Aufgabenstellung:
Setze den Spielbericht über Polens Achtelfinalsieg im Elfmeterschießen gegen die Schweiz nach seinem letzten Satz fort.

Textausschnitt:
Von Ulrich Hartmann, Saint-Étienne

Jakub Blaszczykowski hatte keine Lust, sich als Mann des Tages feiern zu lassen. "In meinem Alter kann man seine Emotionen kontrollieren", sagte der polnische Fußballer betont nüchtern, als gäbe es nach einem dramatischen Achtelfinalsieg im Elfmeterschießen gegen die Schweiz nichts wichtigeres zu tun, als seine Leidenschaft zu zügeln. Der 30-Jährige, zuletzt zum AC Florenz verliehener Angestellter von Borussia Dortmund, hatte seine Mannschaft in der ersten Halbzeit zunächst mit 1:0 in Führung gebracht und verwandelte auch im Elfmeterschießen seinen Schuss. 5:4 endete das Wettschießen für die beim 1:1 nach Verlängerung zuvor spielerisch unterlegenen Polen. "Das ist ein historischer Erfolg, jetzt stehen wir unter den besten acht Mannschaften Europas", sagte Blaszczykowski schließlich mit solchem Stolz in der Stimme, dass die Kontrolle seiner Emotionen nicht ganz glückte. Aber dies war dann auch schon sein einziger kleiner Misserfolg am Samstag in Saint-Etienne.

Datensatzabschnitt:
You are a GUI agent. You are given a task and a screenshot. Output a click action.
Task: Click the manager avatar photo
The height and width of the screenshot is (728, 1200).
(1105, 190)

Schriftliche Antwort:
Zum ersten Mal bei ihrer dritten EM-Teilnahme waren die Polen in die K.o.-Runde eingezogen, und nun spielen sie am Donnerstagabend in Marseille sogar um den Schritt ins Halbfinale. "Ich bin jetzt sehr optimistisch für dieses Halbfinale, weil wir emotional obenauf sind", sagte der Nationaltrainer Adam Nawalka, war aber sichtlich froh über den etwas glücklichen Triumph. "Es war ein sehr schwieriges Spiel, die Schweizer sind eine Weltklasse-Mannschaft."

Die Polen bedanken sich am Ende bei ihrem Torhüter

Mit bloß 45 Prozent Ballbesitz und 21:29 Torschuss-Versuchen hatten die Polen nach 120 Minuten zwar statistisch hinten gelegen, aber das machte nichts, weil sie im Elfmeterschießen ja dann fünf Mal trafen.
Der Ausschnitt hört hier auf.